Source document:
[Start]
# So I just taught myself to crochet Sunday



## 354508 (Feb 5, 2013)

I've figured out chain stitch, single crochet, double crochet, and slip stitch. I've started making my 6 year old daughter a hat. I'm not using a pattern, I coudn't figure any of them out.


----------



## Pearl B (Sep 27, 2008)

Congrats!!

You will find the patterns that are right for you. Plenty of good ones here, you have to join, its free.
www.Ravelry.com


----------



## ejagno (Jan 2, 2008)

Congratulations! It looks like you are off to a wonderfully creative start. Keep up the great work and most importantly, enjoy yourself.


----------



## Marchwind (May 10, 2002)

Well done! Keep it up. Make sure you show us the hat when you are finished.


----------



## 354508 (Feb 5, 2013)

Thanks.  I think I'll have it finished by the weekend. DH wants me to make one for him next, but not in hot pink


----------



## Taylor R. (Apr 3, 2013)

Did you start at the top or the bottom?

I've found a really awesome YouTube video that shows you how to seam up a crocheted tube to make a slouchy beanie. [ame]http://www.youtube.com/watch?v=GLkVgeOR6RU[/ame]


----------



## 354508 (Feb 5, 2013)
[End]
Supplied information:
[Start]
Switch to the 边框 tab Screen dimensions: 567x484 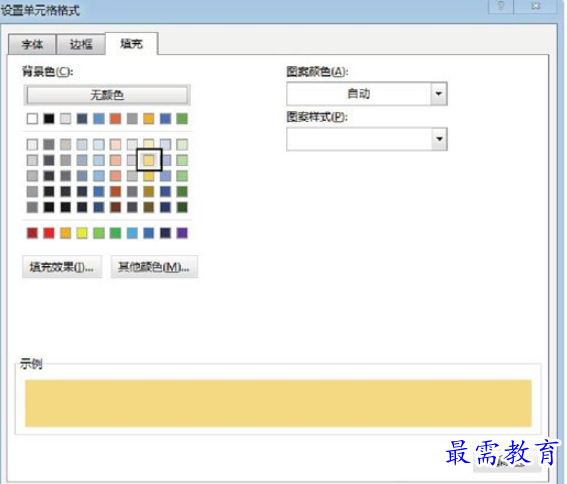(81, 44)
[End]
Instructions to follow: Copy the full crochet thread word for word. Draw only on the crochet thread.

Response for this exercise:
# So I just taught myself to crochet Sunday



## 354508 (Feb 5, 2013)

I've figured out chain stitch, single crochet, double crochet, and slip stitch. I've started making my 6 year old daughter a hat. I'm not using a pattern, I coudn't figure any of them out.


----------



## Pearl B (Sep 27, 2008)

Congrats!!

You will find the patterns that are right for you. Plenty of good ones here, you have to join, its free.
www.Ravelry.com


----------



## ejagno (Jan 2, 2008)

Congratulations! It looks like you are off to a wonderfully creative start. Keep up the great work and most importantly, enjoy yourself.


----------



## Marchwind (May 10, 2002)

Well done! Keep it up. Make sure you show us the hat when you are finished.


----------



## 354508 (Feb 5, 2013)

Thanks.  I think I'll have it finished by the weekend. DH wants me to make one for him next, but not in hot pink


----------



## Taylor R. (Apr 3, 2013)

Did you start at the top or the bottom?

I've found a really awesome YouTube video that shows you how to seam up a crocheted tube to make a slouchy beanie. [ame]http://www.youtube.com/watch?v=GLkVgeOR6RU[/ame]


----------



## 354508 (Feb 5, 2013)